Psychosocial stress increases inflammatory markers and alters cytokine production across pregnancy.

Previous work has shown that psychosocial stress is related to increases in serum levels of pro-inflammatory cytokines late in pregnancy, and a growing body of research suggests that increased inflammatory activity during pregnancy, generally, may have a negative impact on outcome. The present study further addressed these issues by assessing relationships between psychosocial stress, social support and serum cytokines in early, mid, and late pregnancy, and the effects of stress and social support on the production of cytokines by stimulated lymphocytes in late pregnancy. In addition, we examined relationships between stress, support, and serum C-reactive protein (CRP) during pregnancy. Elevated stress was not only related to higher serum IL-6 late in pregnancy as in our prior work, but this relationship was also evident during early pregnancy and elevated stress was also associated with lower IL-10 in early pregnancy. No relationships between stress and cytokines were apparent during the 2nd trimester of pregnancy. Elevated stress during the 2nd trimesters and low social support during the 3rd trimester were related to increased serum levels of CRP, further suggesting that psychosocial factors can contribute increased inflammation during pregnancy. Importantly, elevated stress levels across pregnancy were predictive of elevated production of the pro-inflammatory cytokines IL-1B and IL-6 by stimulated lymphocytes in the 3rd trimester, suggesting that stress during pregnancy affects the function of immune system cells. These findings further support the notion that prenatal stress alters maternal physiology and immune function in a manner consistent with increased risk of pregnancy complications such as preeclampsia and premature labor.
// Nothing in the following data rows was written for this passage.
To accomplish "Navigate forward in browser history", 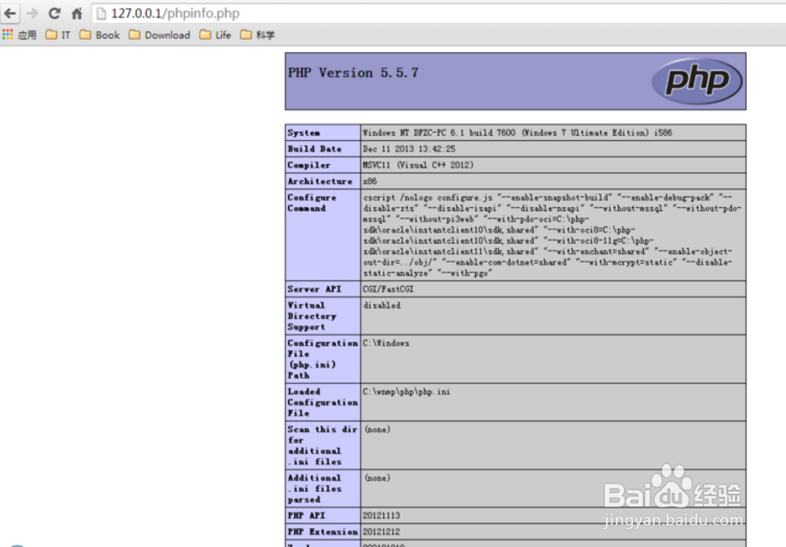I will 32,13.
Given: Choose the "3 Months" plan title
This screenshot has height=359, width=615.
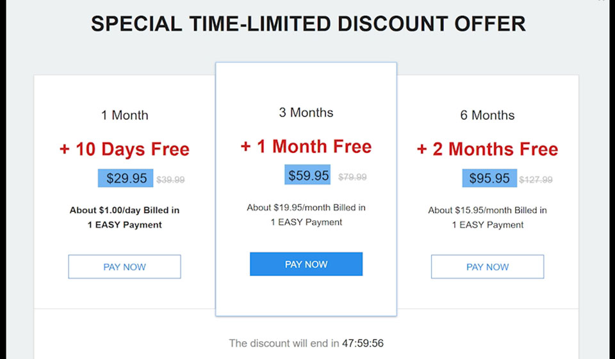Looking at the screenshot, I should click(306, 113).
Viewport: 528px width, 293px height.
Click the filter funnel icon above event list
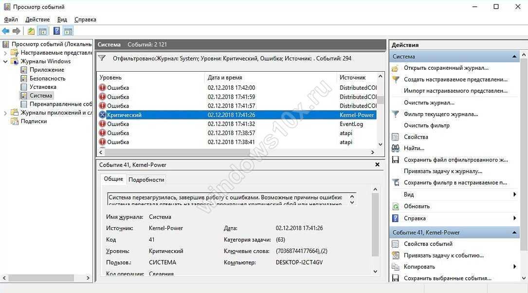[x=102, y=58]
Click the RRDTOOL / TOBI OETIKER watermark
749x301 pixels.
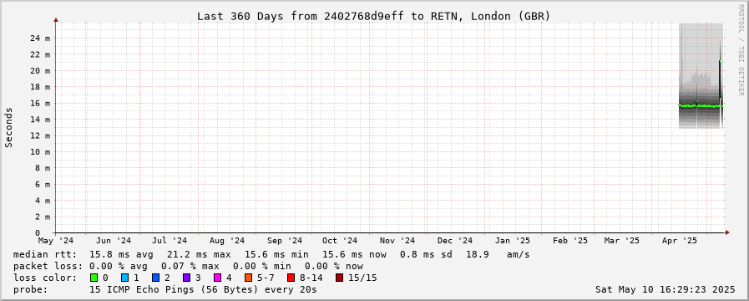click(741, 48)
Prenatal stress alters cytokine levels in a manner that may endanger human pregnancy.

OBJECTIVE: Recent data suggest that prenatal stress negatively affects pregnancy and infant outcome. Existing studies implicate dysregulation of the immune and endocrine systems in stress-related increases in premature labor and poor birth outcome, but no published studies have directly addressed the relationships among these variables during pregnancy. We sought to test the hypothesis that high levels of psychosocial stress and low levels of social support during pregnancy alter maternal cytokine profiles in a manner that contributes to poor birth outcomes. METHODS: Psychosocial stress and social support were measured in 24 women with overtly normal pregnancies once during each trimester of pregnancy. Levels of interleukin-10 (IL-10), IL-6, and tumor necrosis factor-alpha (TNF-alpha) were assessed concurrently with stress and support measurements. RESULTS: High social support was associated with low stress scores. Elevated stress scores were positively correlated with higher levels of the proinflammatory cytokines IL-6 and TNF-alpha, and with low levels of the antiinflammatory cytokine IL-10. CONCLUSIONS: These findings provide initial support for our hypothesis that stress-related neural immune interactions may contribute to pregnancy complications and poor outcome, but require further study to determine the mechanism and significance of these effects.